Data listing
......

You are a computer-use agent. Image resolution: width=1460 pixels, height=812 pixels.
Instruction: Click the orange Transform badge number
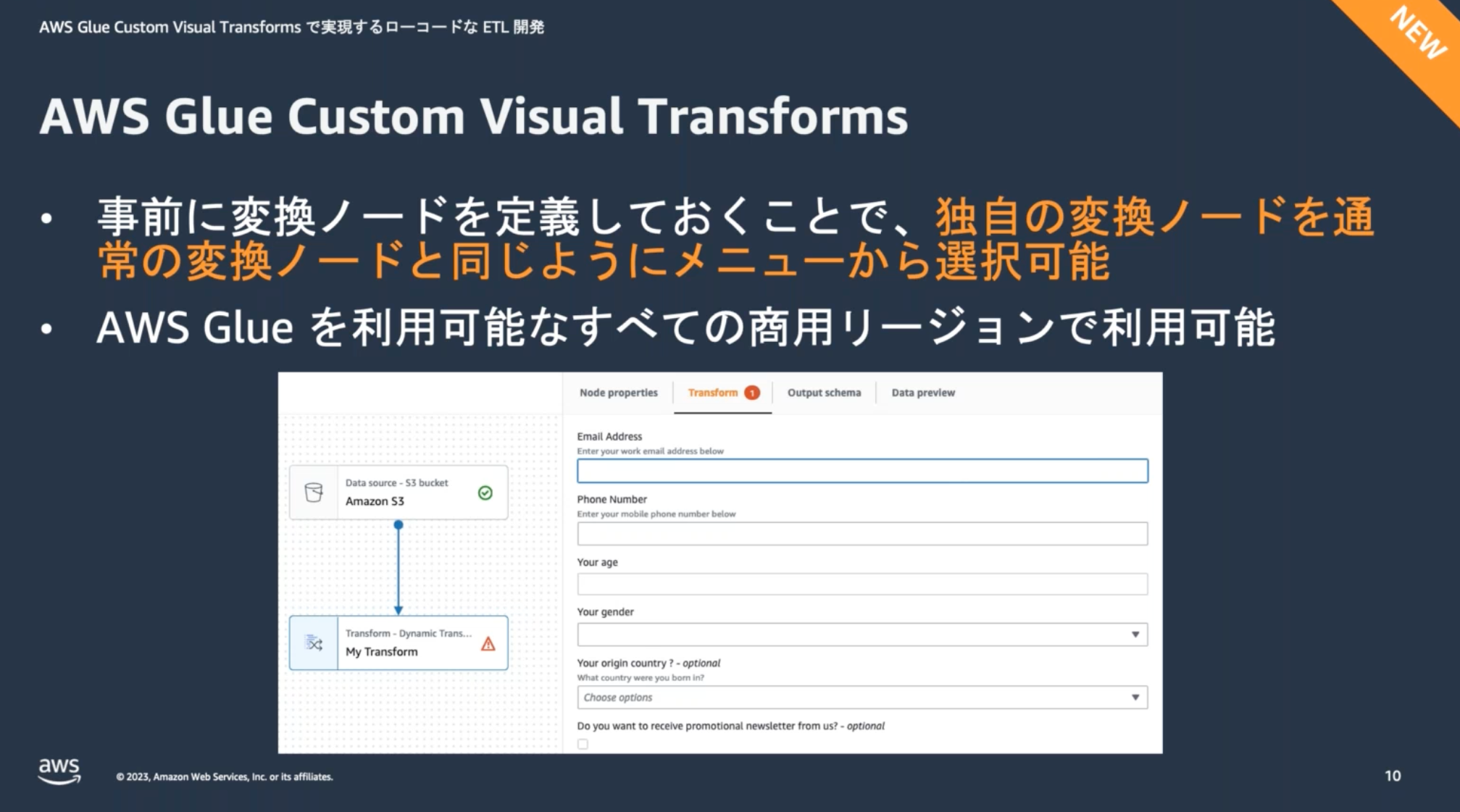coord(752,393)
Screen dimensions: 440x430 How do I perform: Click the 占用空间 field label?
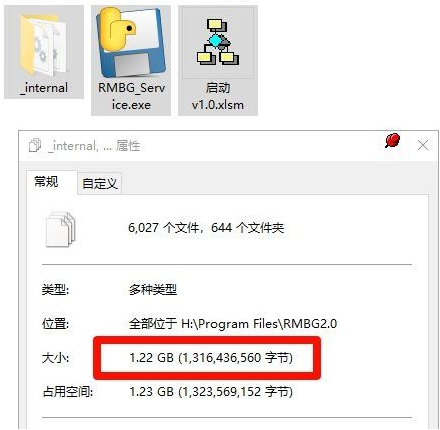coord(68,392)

......

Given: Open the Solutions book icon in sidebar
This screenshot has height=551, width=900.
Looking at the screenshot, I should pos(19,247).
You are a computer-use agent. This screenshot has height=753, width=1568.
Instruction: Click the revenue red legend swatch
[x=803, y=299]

......

Copy out the lines of the material above, from the line with "You are a computer-use agent. Image" to the line with "coord(68,392)", both included. Leave the pictures out of your answer.

**RESPONSE BELOW:**
You are a computer-use agent. Image resolution: width=1460 pixels, height=812 pixels.
Instruction: Click the orange Transform badge number
coord(752,393)
Screen dimensions: 440x430 How do I perform: Click the 占用空间 field label?
coord(68,392)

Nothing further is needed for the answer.